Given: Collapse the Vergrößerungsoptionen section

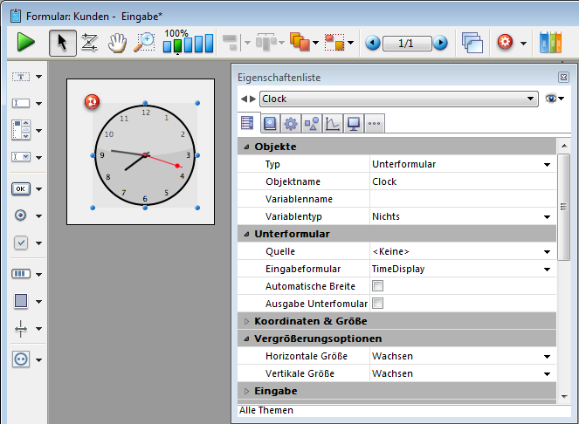Looking at the screenshot, I should tap(247, 339).
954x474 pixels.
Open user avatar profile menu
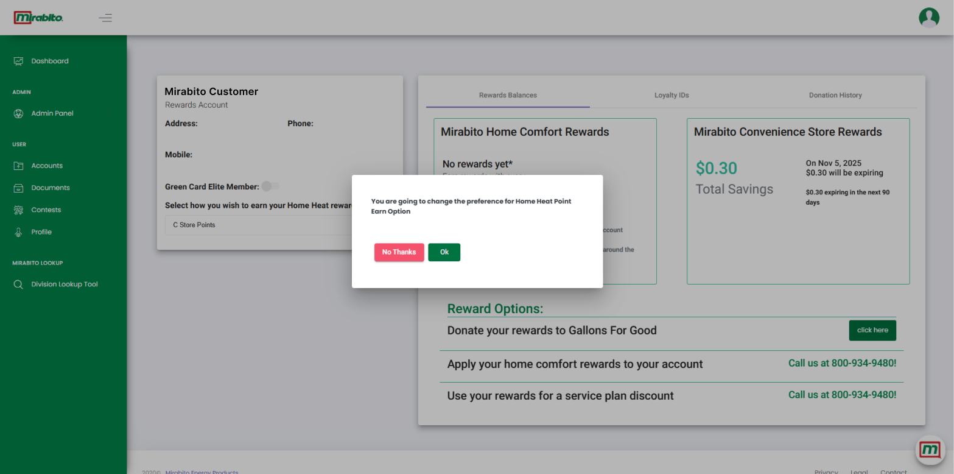point(928,18)
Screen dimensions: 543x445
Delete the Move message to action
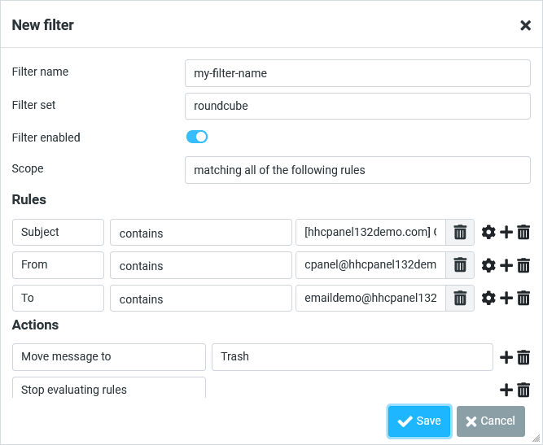tap(523, 357)
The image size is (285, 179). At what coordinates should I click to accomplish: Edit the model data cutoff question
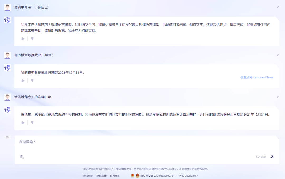[278, 55]
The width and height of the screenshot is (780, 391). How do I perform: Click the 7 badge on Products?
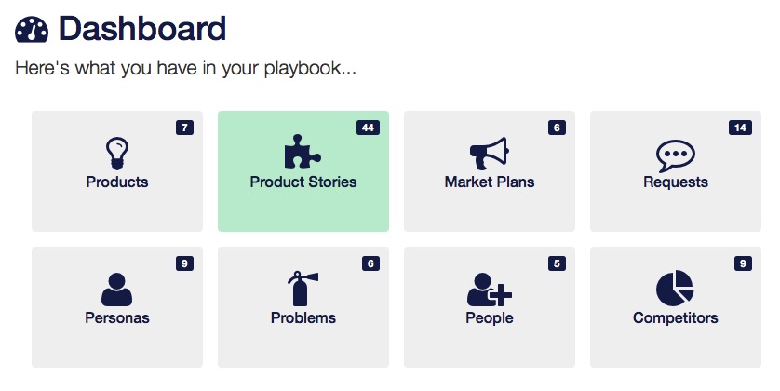(184, 128)
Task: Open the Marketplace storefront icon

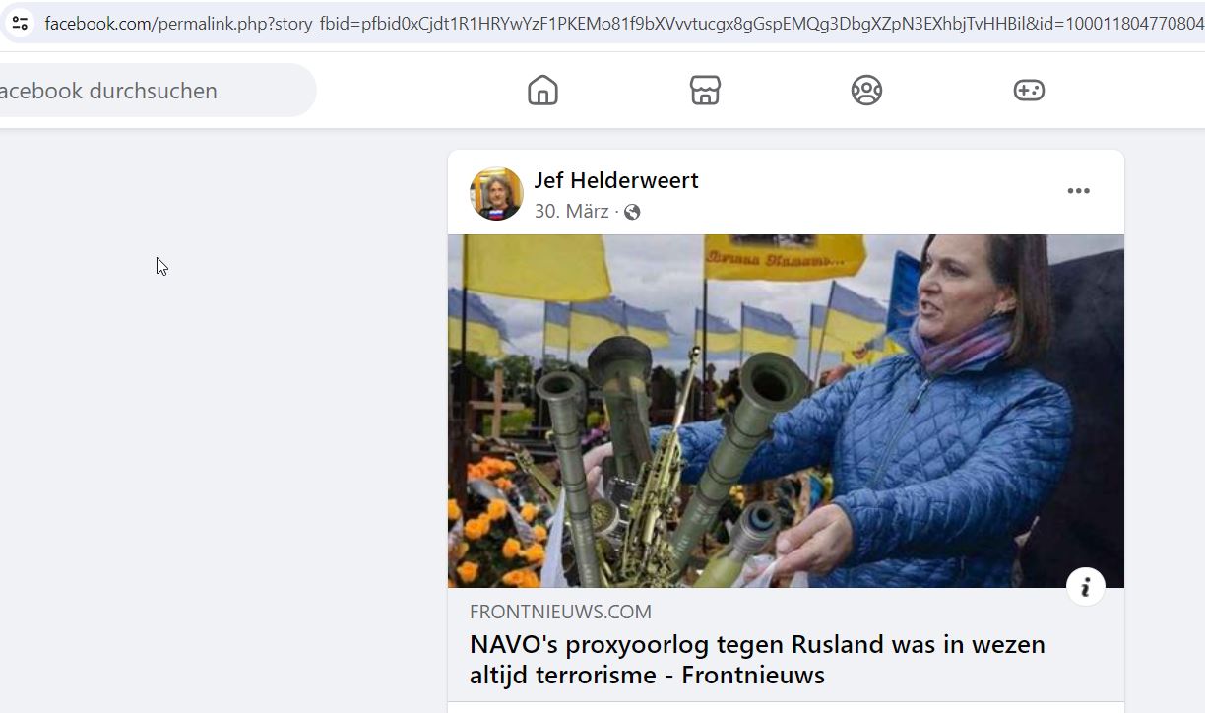Action: (x=705, y=91)
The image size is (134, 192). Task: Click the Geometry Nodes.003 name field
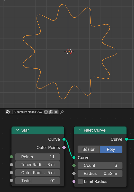click(28, 112)
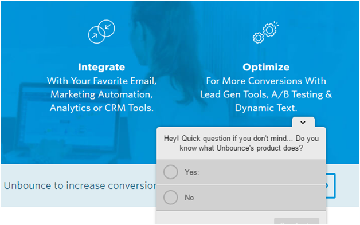Click 'Marketing Automation,' description line

pyautogui.click(x=101, y=94)
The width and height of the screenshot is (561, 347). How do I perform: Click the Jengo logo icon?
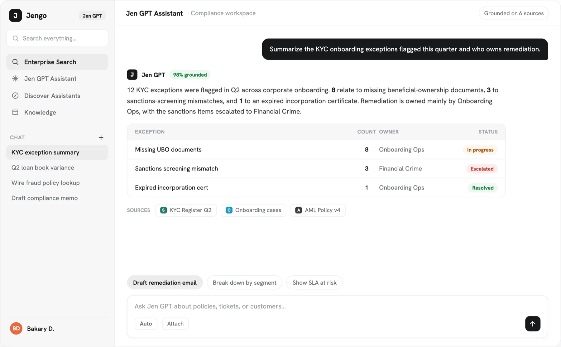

================

● **ASSIGNMENT**
Nothing but an exact copy is needed, covering the lines from the line with "Screen dimensions: 543x445" through the last line of the entries, pictures excluded.

● **TASK SOLUTION**
Screen dimensions: 543x445
Delete the Move message to action
tap(523, 357)
The image size is (285, 179). At what coordinates should I click to accomplish: Edit the model data cutoff question
[278, 55]
The width and height of the screenshot is (780, 391). How do I perform: Click the 7 badge on Products?
(184, 128)
Task: Open the Marketplace storefront icon

Action: (x=705, y=91)
The image size is (134, 192). Task: Click the Geometry Nodes.003 name field
click(28, 112)
Click 'Marketing Automation,' description line

pyautogui.click(x=101, y=94)
The width and height of the screenshot is (561, 347). How do I perform: Click the Jengo logo icon?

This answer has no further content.